* [TASK REQUIREMENTS]:
Which of the lines below hold "agent"? Please return each one.

* [INPUT FOR THIS TASK]:
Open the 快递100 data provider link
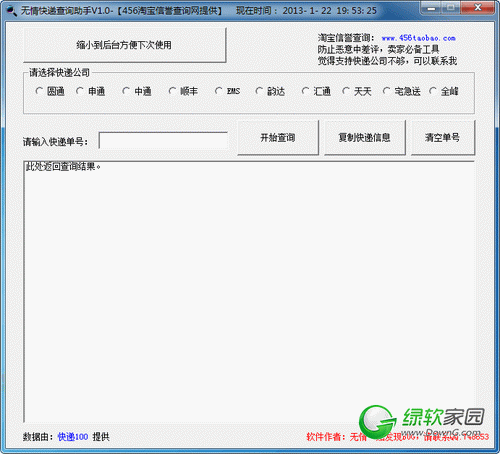Screen dimensions: 500x454 pos(73,437)
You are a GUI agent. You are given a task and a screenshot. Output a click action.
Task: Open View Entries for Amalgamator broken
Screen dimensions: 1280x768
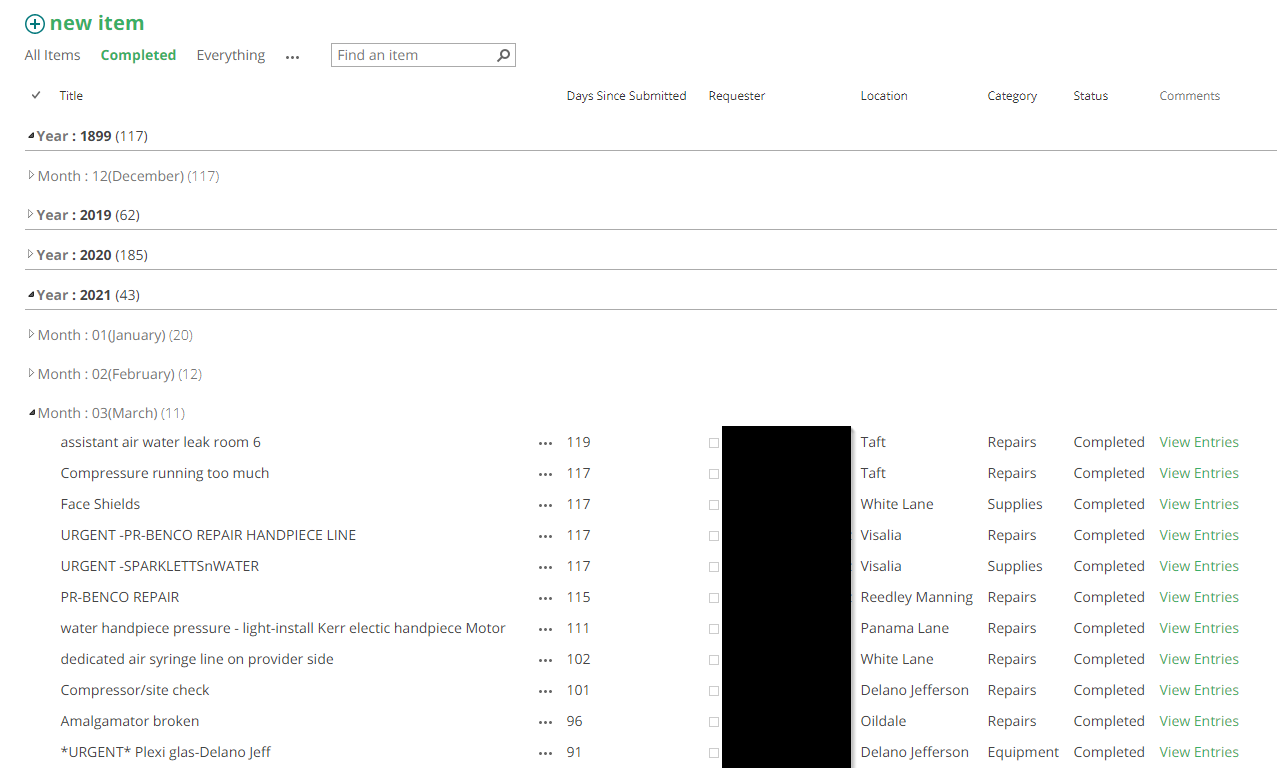click(x=1198, y=720)
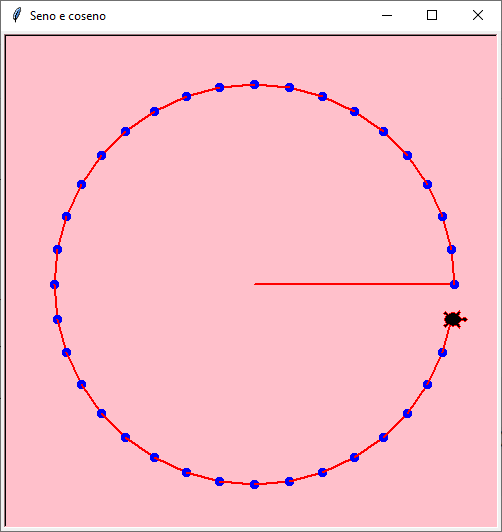
Task: Click the feather icon in title bar
Action: 16,15
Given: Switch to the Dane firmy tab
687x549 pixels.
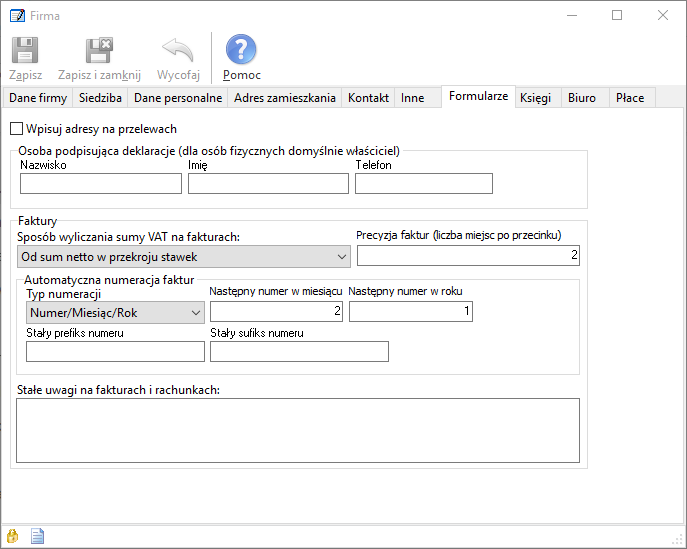Looking at the screenshot, I should point(38,98).
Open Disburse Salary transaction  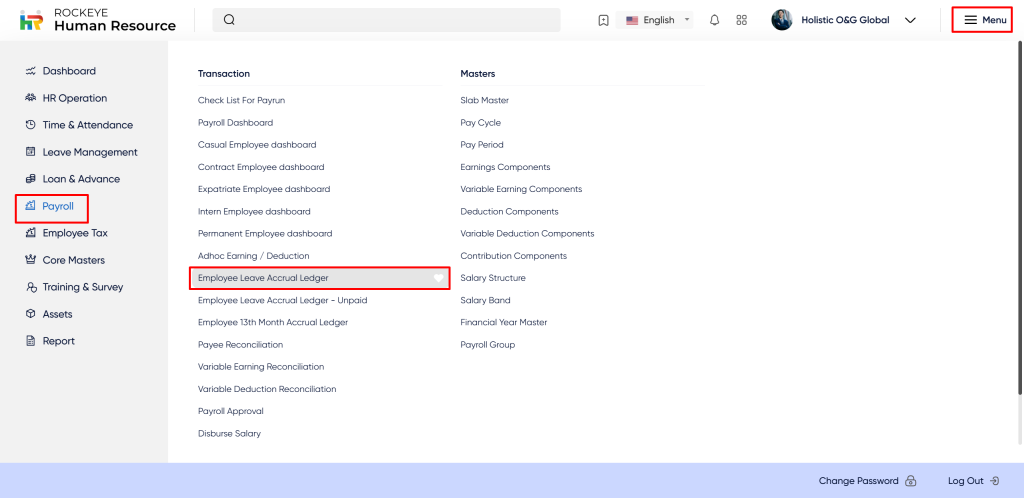(x=229, y=433)
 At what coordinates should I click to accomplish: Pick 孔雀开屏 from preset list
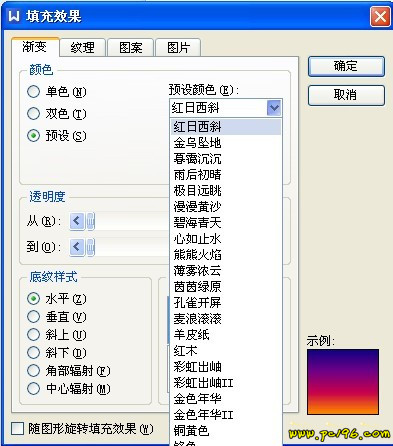(x=226, y=303)
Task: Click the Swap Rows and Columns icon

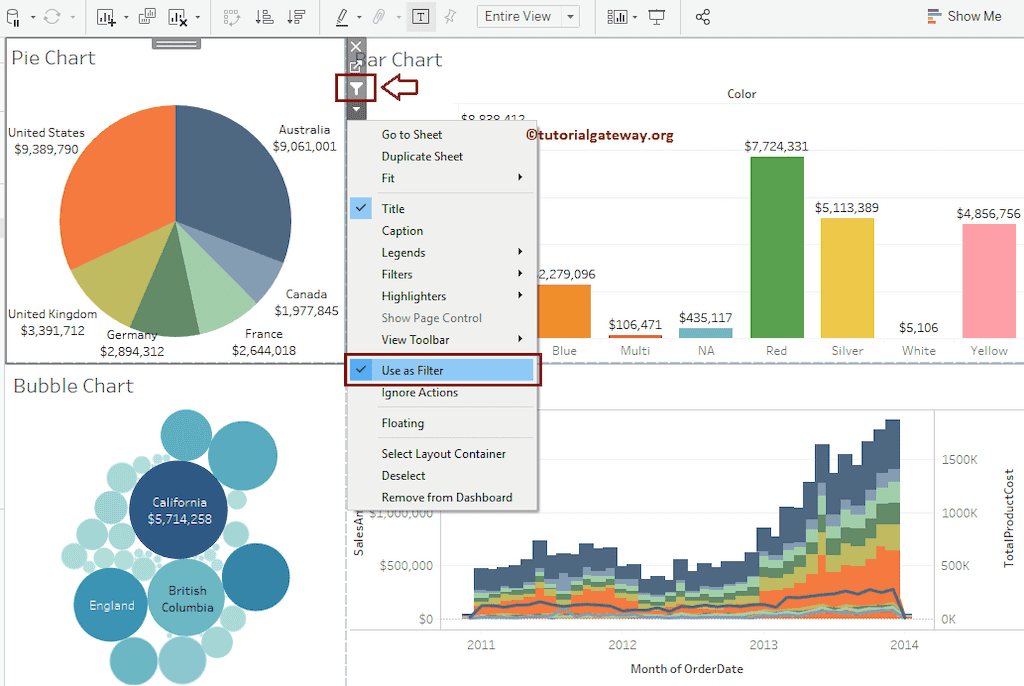Action: point(234,17)
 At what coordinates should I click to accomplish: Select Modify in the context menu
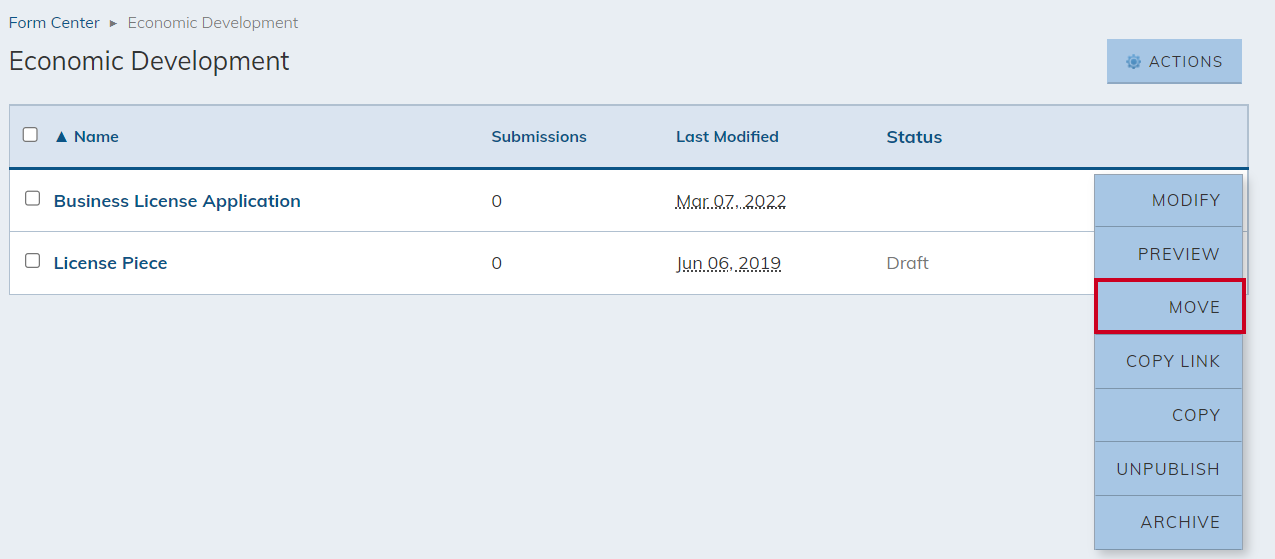tap(1169, 200)
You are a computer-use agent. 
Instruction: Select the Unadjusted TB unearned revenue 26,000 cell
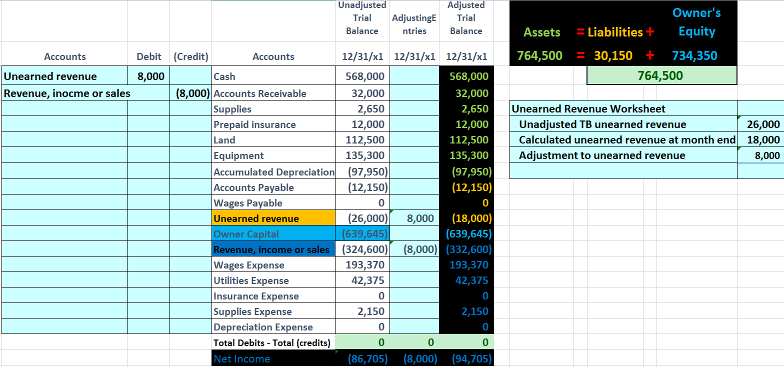click(760, 124)

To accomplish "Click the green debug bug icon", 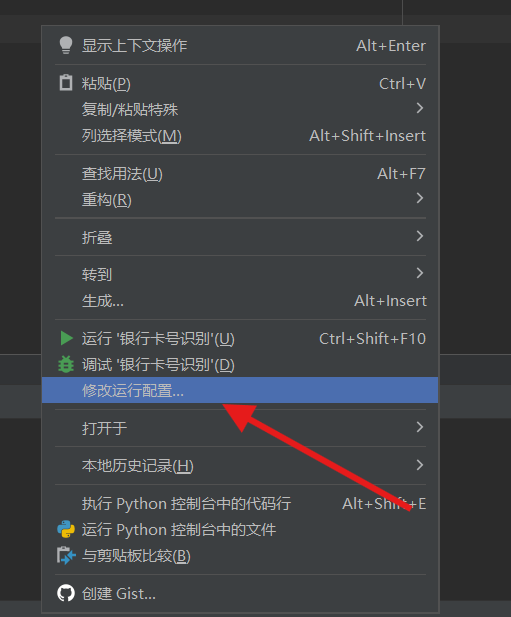I will [x=66, y=364].
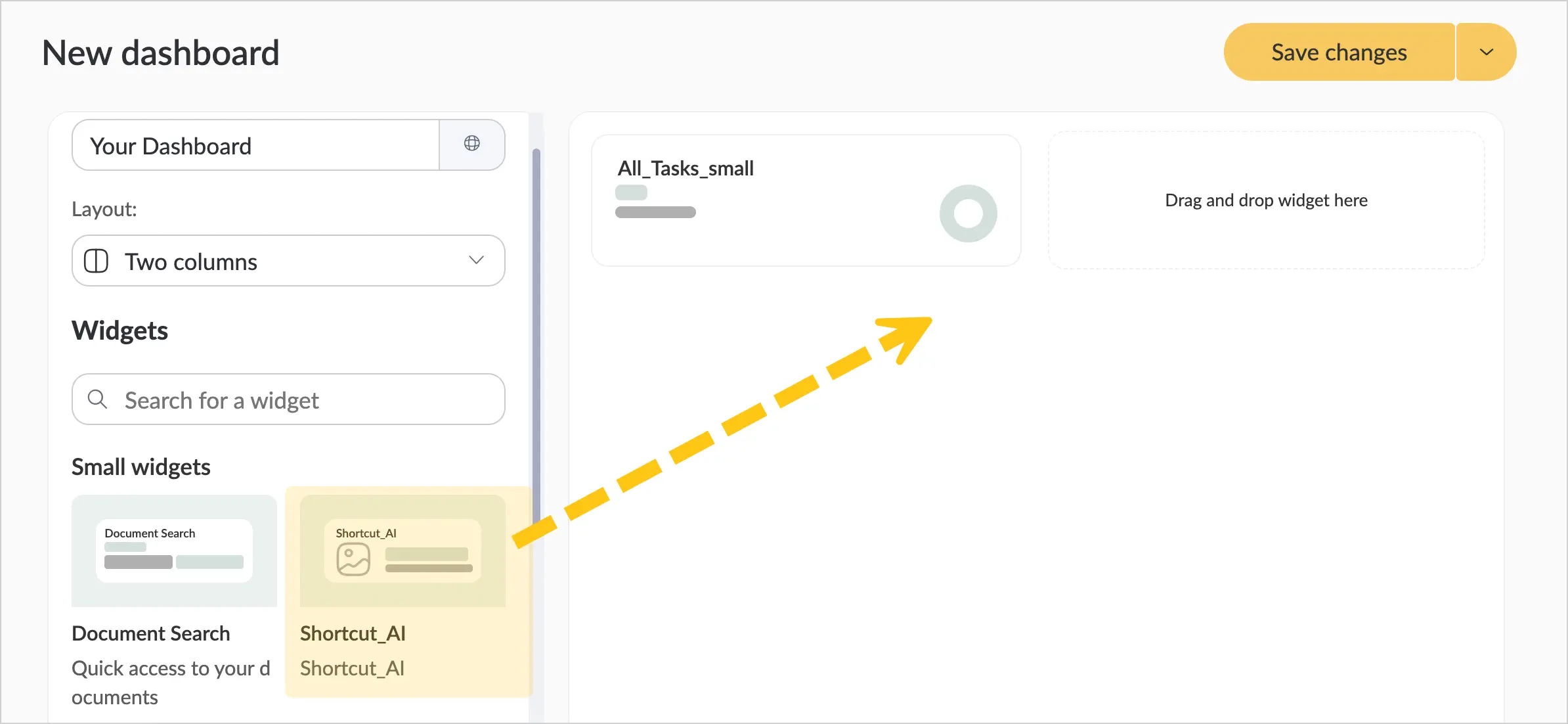This screenshot has height=724, width=1568.
Task: Open the Save changes dropdown arrow
Action: point(1487,52)
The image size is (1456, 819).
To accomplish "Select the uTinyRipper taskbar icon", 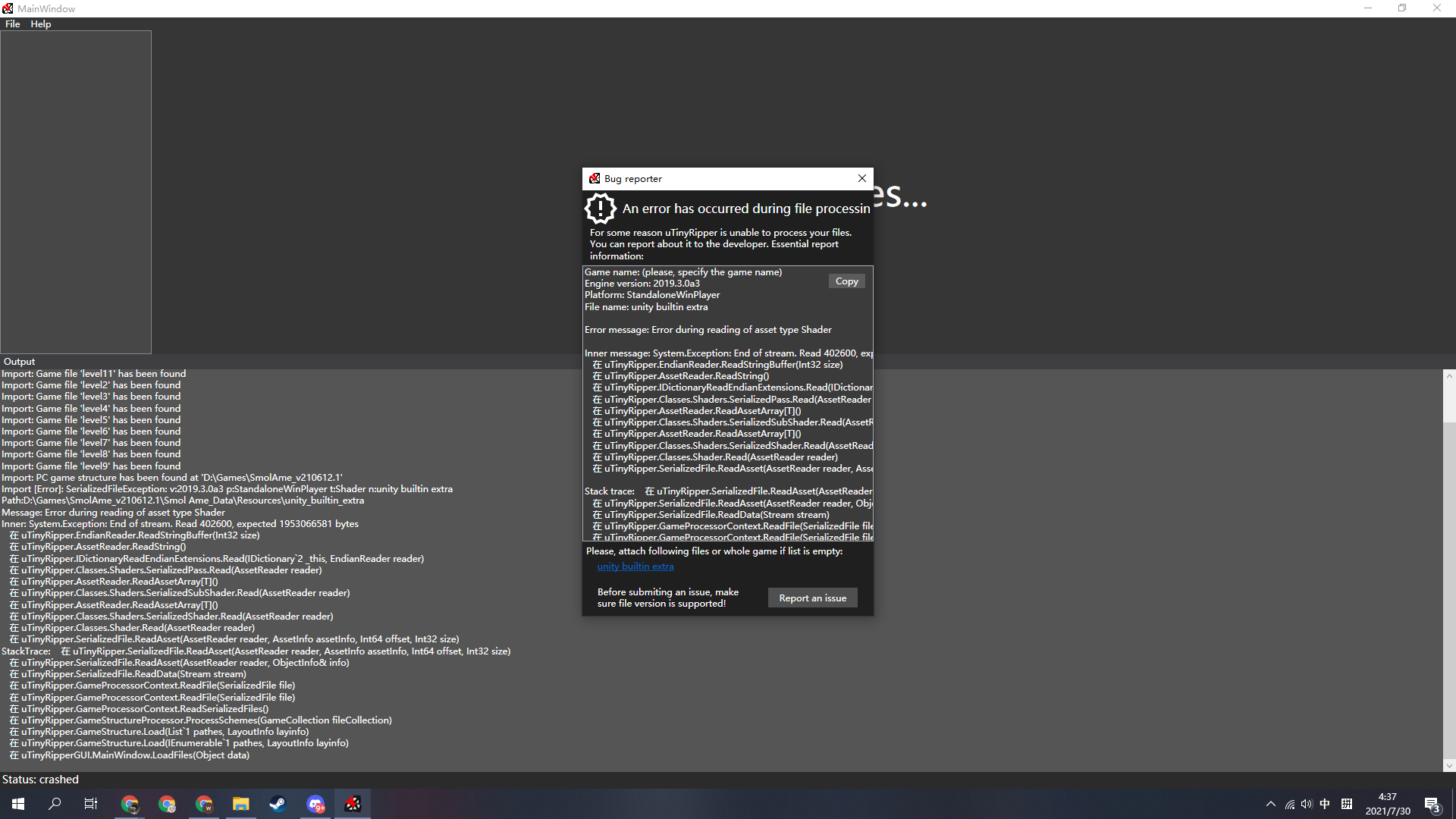I will click(x=353, y=804).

* [ANSWER]:
You are a GUI agent. You are given a task and a screenshot. Output a click action.
You are a computer-use agent. 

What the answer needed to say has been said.